Reserve Colonel, Meir Ba’el, an Irgun officer, described what he saw to the Israeli paper, Yedeot Aheranot:

“After the ceasefire around midday, soldiers started ‘cleansing’ the homes. They got out around 25 men, put them in a truck and took them in a ‘victory parade’ to Mehane Yehuda. Then they were dropped at a quarry located between Gafaat and Deir Yassin where they were all shot in cold blood. The attackers also herded women and children into a truck and transferred them to Mendelbaum Gate; the leaders of the gangs who perpetrated this massacre refused to take part in the burial of the 254 Arab victims whose corpses were scattered all over the village”.[xi]

Arieh Yetshafi, an Israeli historian, who works as a researcher in the Israeli Army, stated:

“If one is to sum up what happened at Deir Yassin, one could state that it was, to a large extent, a customary way of occupying an Arab village, where most of the houses are demolished, coupled with the killing of many women, children and elderly”.[xii]

Meir Ba’el adds to Yedeot Aheranot:

“Etsel men started a shameful indiscriminate massacre of men, women, children and elderly. They were lined up against a wall. In total, 245 people were massacred. There are some photographic evidence which proves this”.[xiii]

He adds:

“In Deir Yassin there was a massacre; they were moving from house to house killing and slaughtering”. He also stated that he has pictures, but it is worthwhile noting that such pictures were not uncovered by the Government’s archive even after his death in 1986.[xiv]

Jack de Rene, the Red Cross Representative in Palestine in 1948 described the perpetrators as “men and women armed to their teeth with rifles, pistols and hand grenades”.

He further adds:

“I entered a house which was full of destroyed furniture and all kinds of shrapnel. I also saw some cold corpses, where I soon realized that I am at the theatre of a massacre where knives and grenades had been used!! When I was about to leave, I trampled over a small warm foot. It was of a 10 year old girl who was still gasping for her life. As I attempted to lift her, I was stopped by an Israeli soldier. I pushed him aside and carried her. She was, along with two other elderly women, the only survivors. The village was the home of some 400 Palestinians; fourty managed to escape and the rest were all massacred in cold blood”.[xv]
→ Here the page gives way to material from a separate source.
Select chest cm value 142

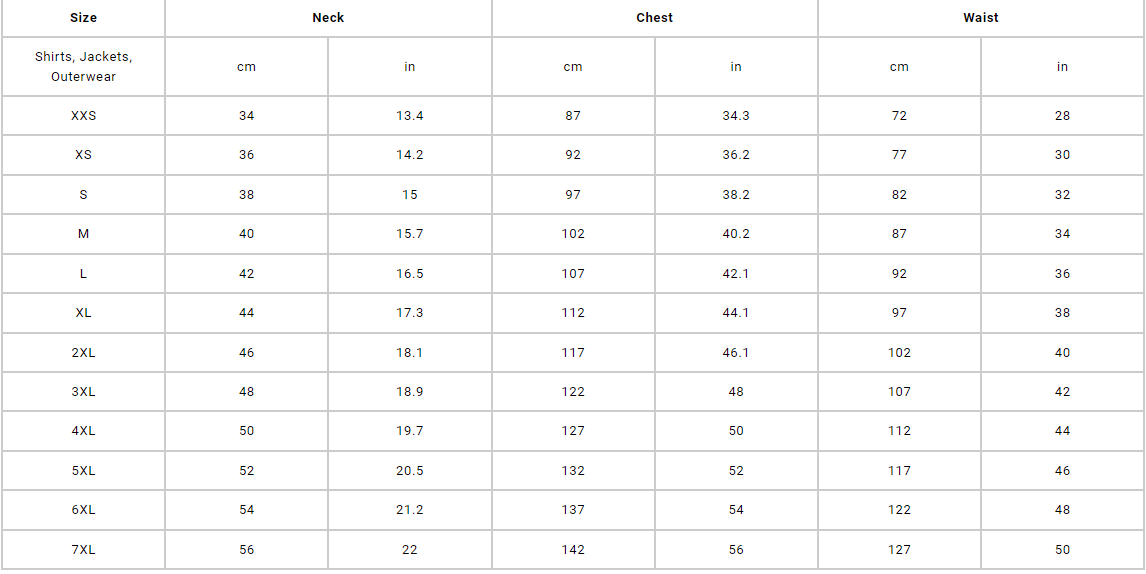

So, according to the Red Cross Representative, the number of those massacred at Deir Yassin exceeded 360 men, women and children.

Menachem Begin – Israel’s ex-Prime Minister – boasted about this massacre in his book “The Revolution” when stating:

“The repercussions and ramifications of this operation exceeded all expectations; Arabs were so horrified by the news of what happened at Deir Yassin that they started leaving. From an original total of 800,000 Arabs who were residing in the Land of Israel, only 165,000 remained”.[xvi]

So here Begin believes that the massacre had served the Zionist Movement’s strategy and accordingly, he reprimands those who distanced themselves from it accusing them of duplicity. Some even went as far as saying that “without Deir Yassin, Israel stood no chance of coming into being”. While Etsel stuck to its original position vis-à-vis the massacre, Lehy continued to defend what happened at Deir Yassin, regarding it as “a humanitarian duty”.[xvii]

[i]. Najib Al-Ahmad, Palestine: History and Struggle, p. 429; and Velitcia Langer, Fury and Hope, Institute of Palestine Studies, Beirut, 1993, p. 72.

[ii]. Ibid.

[iii]. Ibid.

[iv]. Jonathan Damely, The Palestinians, 1979, p. 79.

[v]. Op. cit, Damely, p. 79.

[vi]. Rojeh Delom, I Accuse, 1983, p. 52.

[vii]. Ibid.

[viii]. Dominique La Pierre & Larry Collins, O Jerusalem, 1972, p. 275.

[ix]. Dr. Hamdan Bader, The Role of the Haghana in the Creation of Israel, 1985, p. 179.

[x]. La Pierre & Collins, op. cit.

[xi]. Yadeot Aharenot, 4/4/1972.

[xii]. Bader, op. cit.

[xiii]. Ibid.

[xiv]. Erik Silver, 28/11/1991.

[xv]. Palestinian Encyclopedia, Vol. 22, 1984, pp. 434-453.

[xvi]. Menachem Begin, op. cit., p. 165.

[xvii]. Abdelhafiz Muhareb, Relations Between Armed Zionist Groups (1937-1948), 1981, p. 351.